Quantifying Uncertainty in Neural Networks

As part of my research on applying deep learning to problems in computer vision, I am trying to help plankton researchers accelerate the annotation of large data sets. In terms of the actual classification of plankton images, excellent progress has been made recently, largely thanks to the popular 2015 Kaggle National Data Science Bowl. In this competition, the goal was to predict the probability distribution function over 121 different classes of plankton, given a grayscale image containing a single plankton organism. The winning team’s solution is of particular interest, and the code is available on GitHub.

While this progress is encouraging, there are challenges that arise when using deep convolutional neural networks to annotate plankton data sets in practice. In particular, unlike in most data science competitions, the plankton species that researchers wish to label are not fixed. Even in a single lake, the relevant species may change as they are influenced by seasonal and environmental changes. Additionally, because of the difficulties involved in collecting high-quality images of plankton, a large training set is often unavailable.

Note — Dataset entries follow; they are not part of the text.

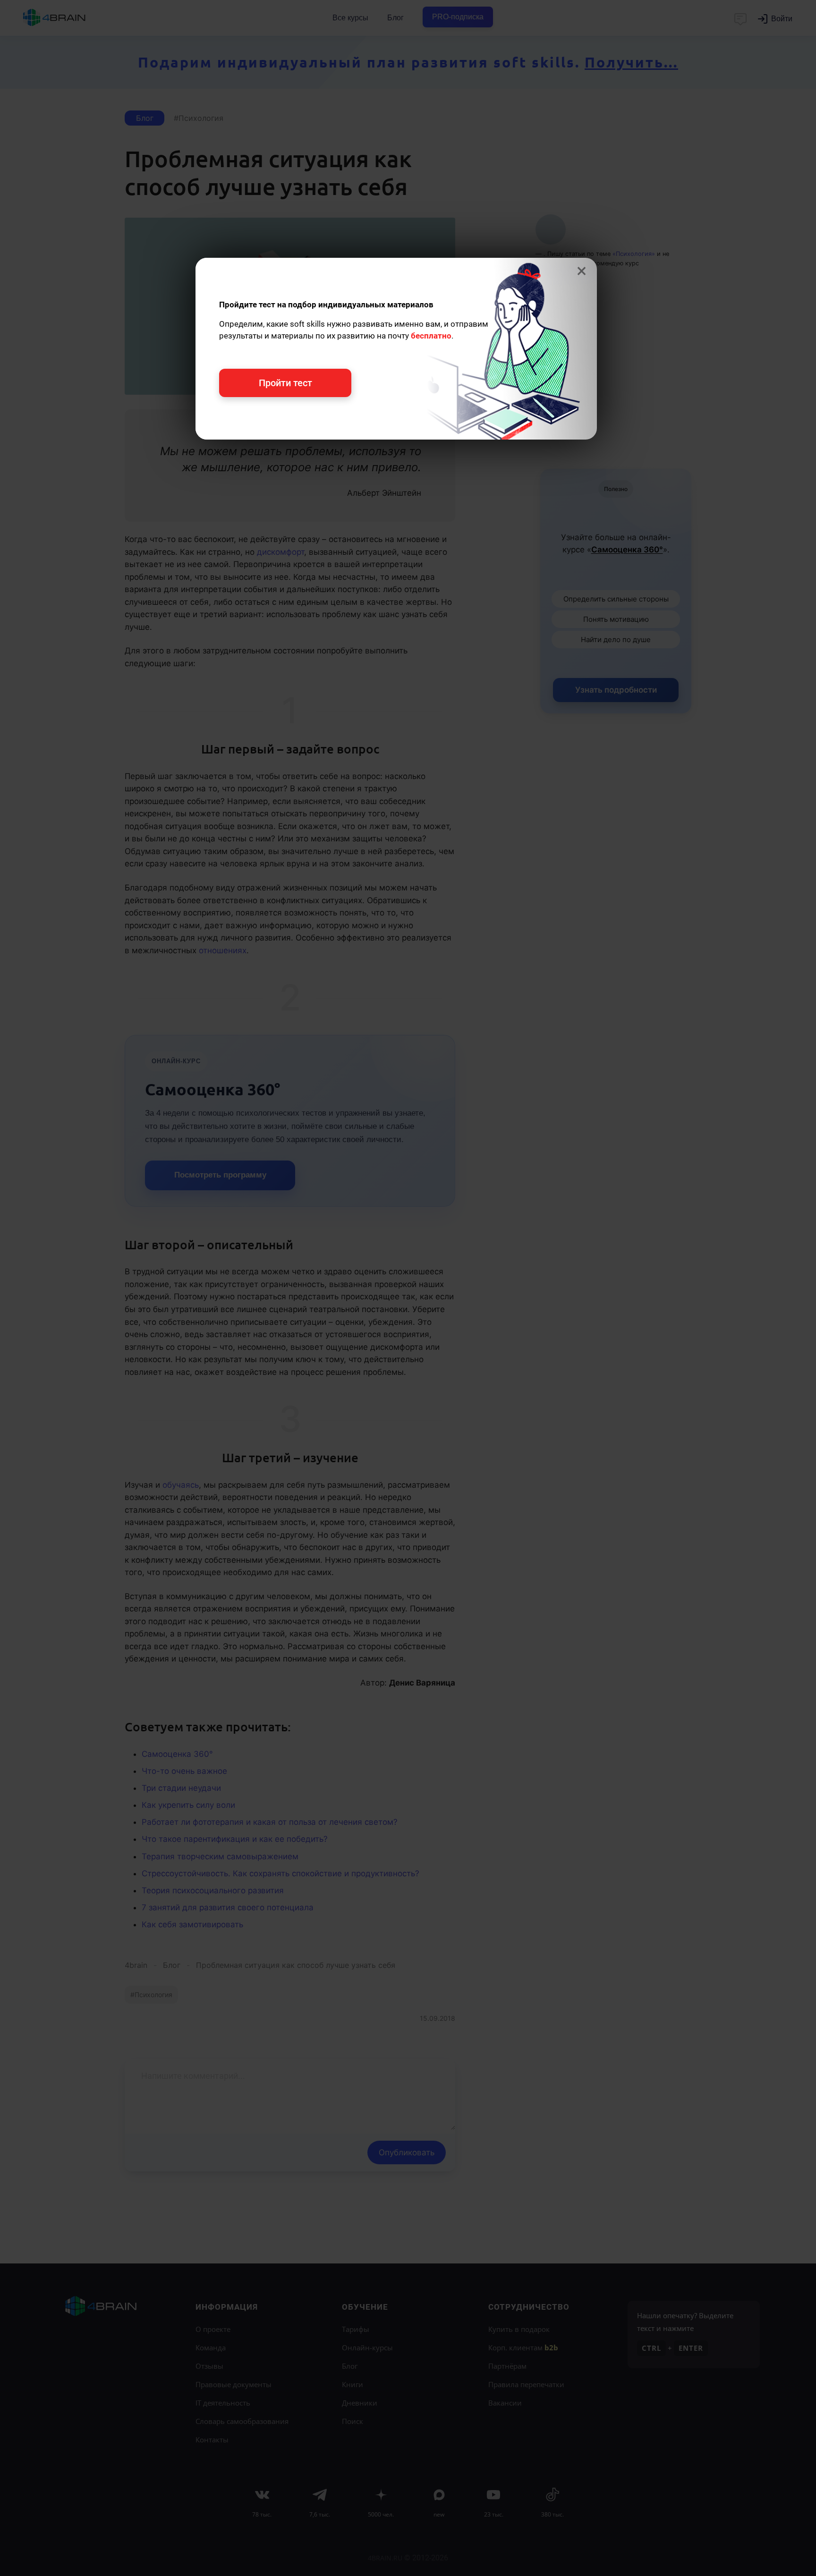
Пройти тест (285, 383)
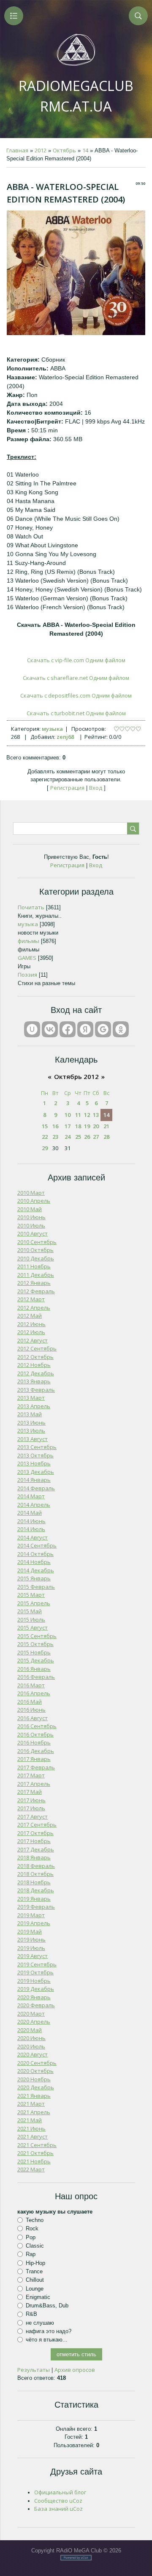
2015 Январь (34, 1578)
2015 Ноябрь (34, 1652)
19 (87, 1126)
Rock (32, 2228)
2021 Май (29, 2120)
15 (45, 1126)
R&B (31, 2314)
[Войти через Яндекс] (85, 1029)
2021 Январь (34, 2095)
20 (96, 1126)
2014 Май (29, 1512)
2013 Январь (34, 1381)
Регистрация (67, 787)
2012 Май (29, 1315)
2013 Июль (31, 1430)
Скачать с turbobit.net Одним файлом (76, 713)
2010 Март (31, 1192)
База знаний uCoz (58, 2508)
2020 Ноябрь (34, 2079)
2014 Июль (31, 1529)
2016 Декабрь (35, 1751)
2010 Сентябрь (37, 1242)
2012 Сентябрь (37, 1348)
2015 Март (31, 1594)
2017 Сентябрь (37, 1824)
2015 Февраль (36, 1586)
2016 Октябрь (35, 1734)
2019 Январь (34, 1898)
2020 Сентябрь (37, 2063)
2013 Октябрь (35, 1455)
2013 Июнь (31, 1422)
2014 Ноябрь (34, 1562)
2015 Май (29, 1611)
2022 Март (31, 2169)
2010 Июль (31, 1225)
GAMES (27, 958)
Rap (30, 2254)
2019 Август (32, 1956)
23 (55, 1136)
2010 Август (32, 1233)
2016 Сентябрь (37, 1726)
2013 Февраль (36, 1389)
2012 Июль (31, 1332)
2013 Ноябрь (34, 1463)
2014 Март (31, 1496)
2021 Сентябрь (37, 2145)
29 (45, 1148)
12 (87, 1115)
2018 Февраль (36, 1866)
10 (68, 1115)
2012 (40, 150)
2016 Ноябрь (34, 1742)
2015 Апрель (33, 1603)
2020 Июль (31, 2046)
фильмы (28, 941)
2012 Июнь (31, 1324)
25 (78, 1136)
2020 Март (31, 2013)
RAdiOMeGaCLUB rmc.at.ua (76, 96)
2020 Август (32, 2054)
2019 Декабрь (35, 1989)
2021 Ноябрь (34, 2161)
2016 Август (32, 1718)
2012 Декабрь (35, 1373)
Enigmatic (38, 2297)
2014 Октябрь (35, 1554)
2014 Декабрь (35, 1570)
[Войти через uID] (32, 1029)
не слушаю (40, 2323)
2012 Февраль (36, 1291)
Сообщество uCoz (58, 2500)
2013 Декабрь (35, 1472)
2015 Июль (31, 1619)
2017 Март (31, 1775)
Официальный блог (60, 2492)
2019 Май (29, 1931)
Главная (17, 150)
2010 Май (29, 1209)
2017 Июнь (31, 1800)
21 (106, 1126)
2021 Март (31, 2103)
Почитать (31, 907)
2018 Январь (34, 1857)
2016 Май (29, 1701)
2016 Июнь (31, 1709)
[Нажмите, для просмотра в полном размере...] (76, 333)
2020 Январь (34, 1997)
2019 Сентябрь (37, 1964)
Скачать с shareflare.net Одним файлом (76, 678)
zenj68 (65, 737)
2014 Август (32, 1537)
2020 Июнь (31, 2038)
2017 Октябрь (35, 1833)
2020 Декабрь (35, 2087)
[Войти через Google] (103, 1029)
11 (78, 1115)
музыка (52, 729)
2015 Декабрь (35, 1660)
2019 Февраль (36, 1906)
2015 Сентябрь (37, 1636)
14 (85, 150)
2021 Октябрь (35, 2153)
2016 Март (31, 1685)
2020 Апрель (33, 2021)
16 (55, 1126)
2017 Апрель (33, 1783)
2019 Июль (31, 1948)
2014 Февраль (36, 1488)
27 (96, 1136)
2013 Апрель (33, 1406)
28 (106, 1136)
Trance (34, 2271)
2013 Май (29, 1414)
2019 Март (31, 1915)
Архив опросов (74, 2370)
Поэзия (27, 974)
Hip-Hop (35, 2262)
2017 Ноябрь (34, 1841)
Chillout (35, 2280)
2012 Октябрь (35, 1357)
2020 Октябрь (35, 2071)
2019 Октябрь (35, 1972)
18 (78, 1126)
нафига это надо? (48, 2331)
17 (68, 1126)
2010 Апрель (33, 1200)
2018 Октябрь (35, 1874)
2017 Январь (34, 1759)
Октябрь (64, 150)
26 (87, 1136)
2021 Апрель (33, 2112)
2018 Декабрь (35, 1890)
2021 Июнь (31, 2128)
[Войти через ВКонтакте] (50, 1029)
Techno (34, 2220)
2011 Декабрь (35, 1275)
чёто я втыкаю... (47, 2339)
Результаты (33, 2370)
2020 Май (29, 2030)
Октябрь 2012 (76, 1076)
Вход (95, 787)
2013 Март (31, 1397)
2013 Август (32, 1439)
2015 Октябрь (35, 1644)
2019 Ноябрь (34, 1981)
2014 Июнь (31, 1521)
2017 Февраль (36, 1767)
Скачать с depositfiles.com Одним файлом (76, 695)
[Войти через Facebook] (68, 1029)
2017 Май (29, 1791)
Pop (30, 2237)
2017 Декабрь (35, 1849)
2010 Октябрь (35, 1250)
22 (45, 1136)
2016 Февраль (36, 1677)
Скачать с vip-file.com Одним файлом (76, 660)
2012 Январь (34, 1283)
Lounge (34, 2288)
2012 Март (31, 1299)
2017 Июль (31, 1808)
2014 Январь (34, 1480)
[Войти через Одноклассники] (121, 1029)
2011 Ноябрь (34, 1266)
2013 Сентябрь (37, 1447)
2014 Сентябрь (37, 1545)
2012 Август (32, 1340)
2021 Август (32, 2136)
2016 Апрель (33, 1693)
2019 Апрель (33, 1923)
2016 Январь (34, 1669)
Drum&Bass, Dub (47, 2305)
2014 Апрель (33, 1504)
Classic (35, 2246)
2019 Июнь (31, 1939)
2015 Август (32, 1627)
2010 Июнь (31, 1217)
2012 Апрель (33, 1307)
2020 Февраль (36, 2005)
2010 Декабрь (35, 1258)
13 (96, 1115)
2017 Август (32, 1816)
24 (68, 1136)
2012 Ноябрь (34, 1365)
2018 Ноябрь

For the reasons given above, for any system to be practically useful, it has to

  1. recognize when an image presented for classification contains a species that was absent during training,

  2. acquire the labels for the new class from the user, and

  3. extend its classification capabilities to include this new class.

In this post, we consider the first point above, i.e., how we can quantify the uncertainty in a deep convolutional neural network. A brief overview with links to the relevant sections is given below.

  1. Background: why interpreting softmax output as confidence scores is insufficient.
  2. Bayesian Neural Networks: we look at a recent blog post by Yarin Gal that attempts to discover What My Deep Model Doesn’t Know…
  3. Experiments: we attempt to quantify uncertainty in a model trained on CIFAR-10.
  4. Code: all the code is available on GitHub.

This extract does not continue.